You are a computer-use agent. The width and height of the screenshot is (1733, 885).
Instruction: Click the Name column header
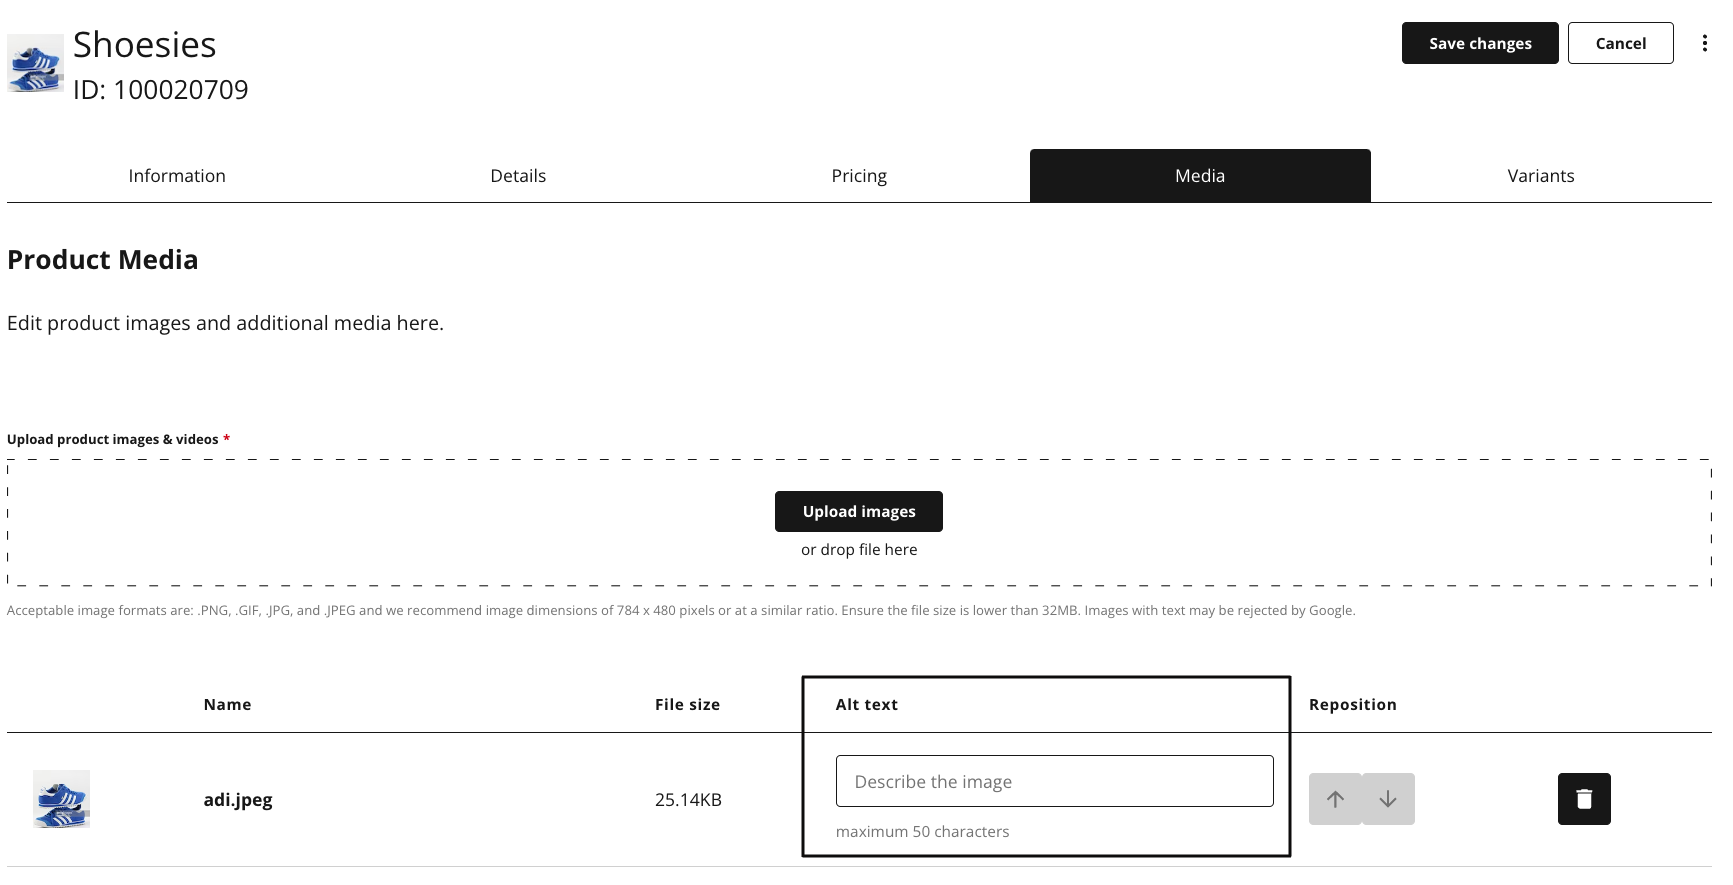pos(227,704)
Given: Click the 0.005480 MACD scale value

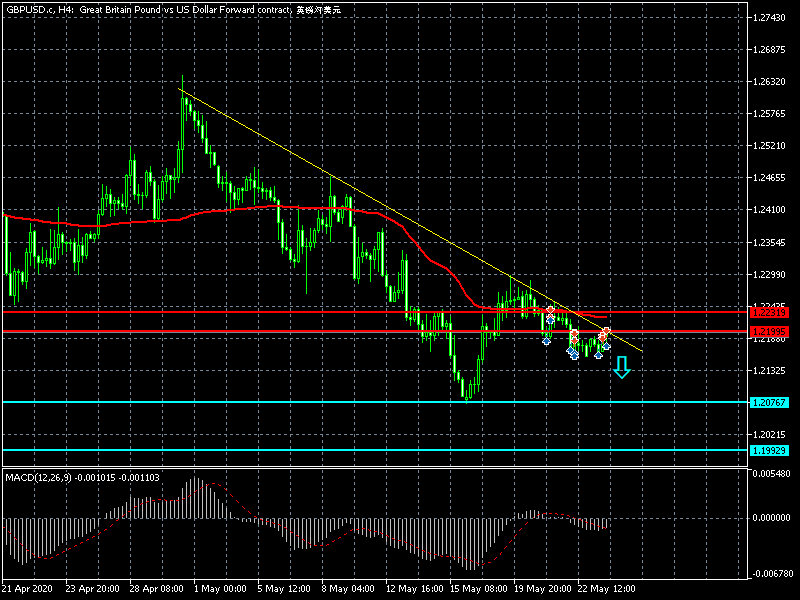Looking at the screenshot, I should [772, 473].
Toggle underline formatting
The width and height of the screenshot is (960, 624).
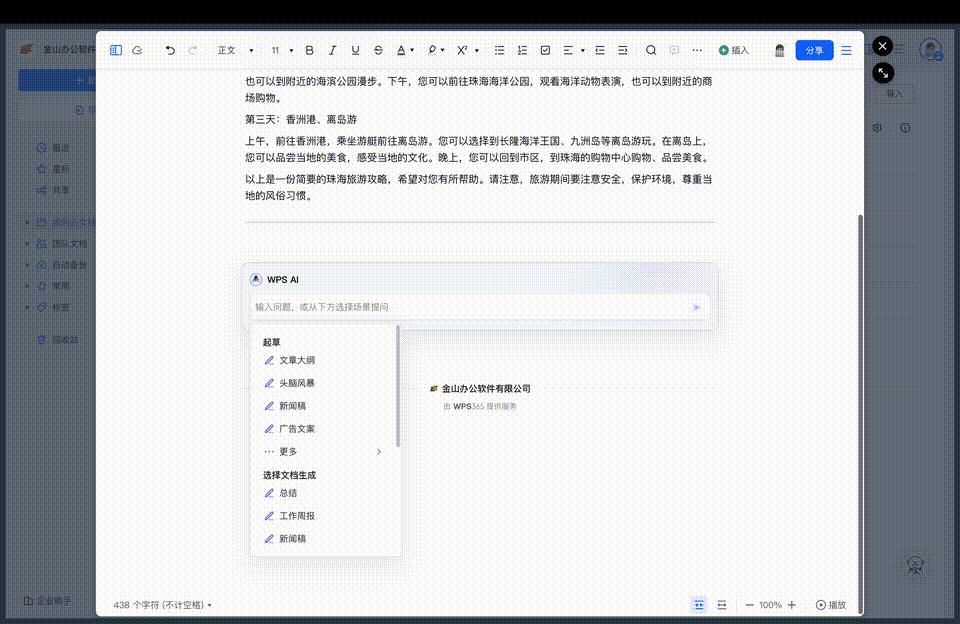[355, 50]
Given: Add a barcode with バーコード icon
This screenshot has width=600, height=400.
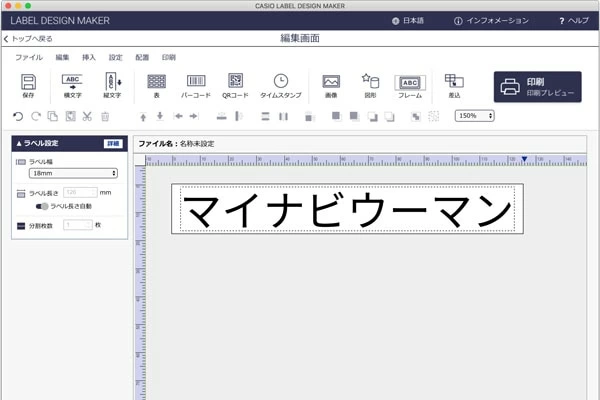Looking at the screenshot, I should click(x=195, y=85).
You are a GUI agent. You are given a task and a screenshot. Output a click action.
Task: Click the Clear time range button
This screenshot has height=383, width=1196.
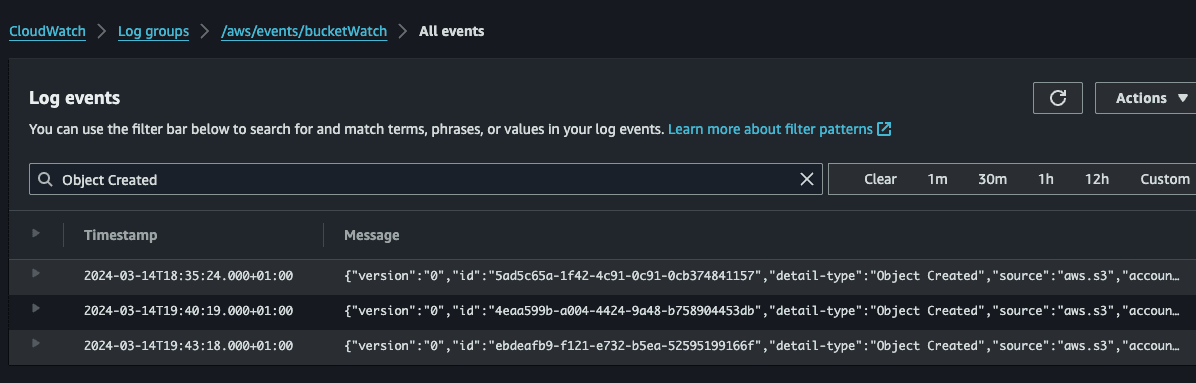tap(880, 179)
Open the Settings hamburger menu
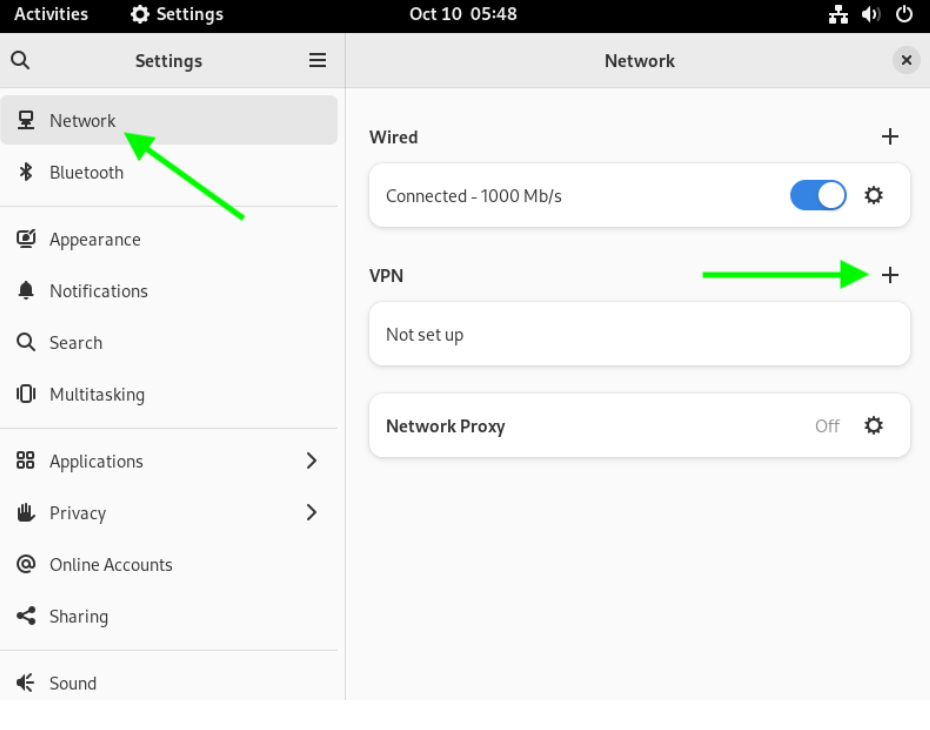930x730 pixels. pyautogui.click(x=317, y=61)
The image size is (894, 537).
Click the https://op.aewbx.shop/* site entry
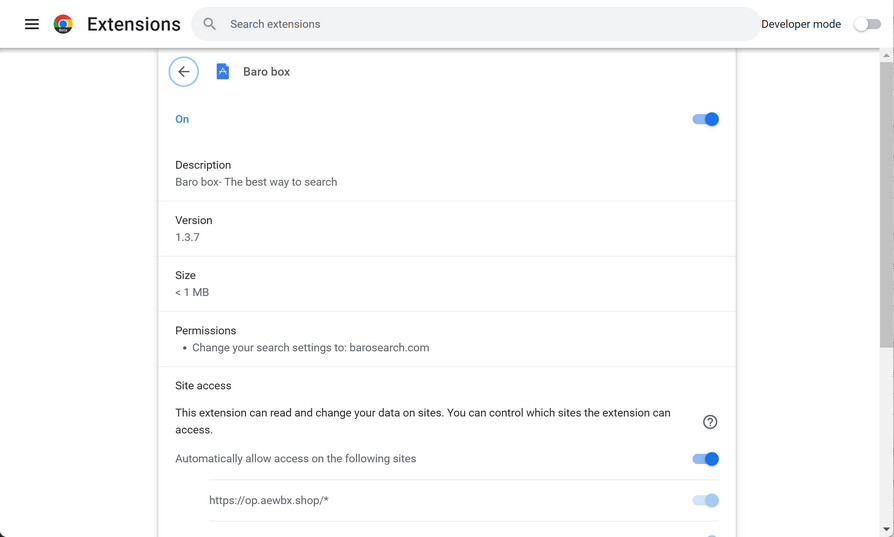[269, 500]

────────────────────────────────────────

Exercise directions: Repeat exactly the lines from the one containing "Toggle underline formatting" to the last line of the records above, including both, and leave out any pictures.

Solution below:
Toggle underline formatting
The width and height of the screenshot is (960, 624).
[355, 50]
Given: Add a barcode with バーコード icon
This screenshot has width=600, height=400.
Looking at the screenshot, I should click(x=195, y=85).
You are a GUI agent. You are given a task and a screenshot. Output a click action.
Task: Click the Clear time range button
This screenshot has height=383, width=1196.
tap(880, 179)
Open the Settings hamburger menu
930x730 pixels. pyautogui.click(x=317, y=61)
The image size is (894, 537).
Click the https://op.aewbx.shop/* site entry
[269, 500]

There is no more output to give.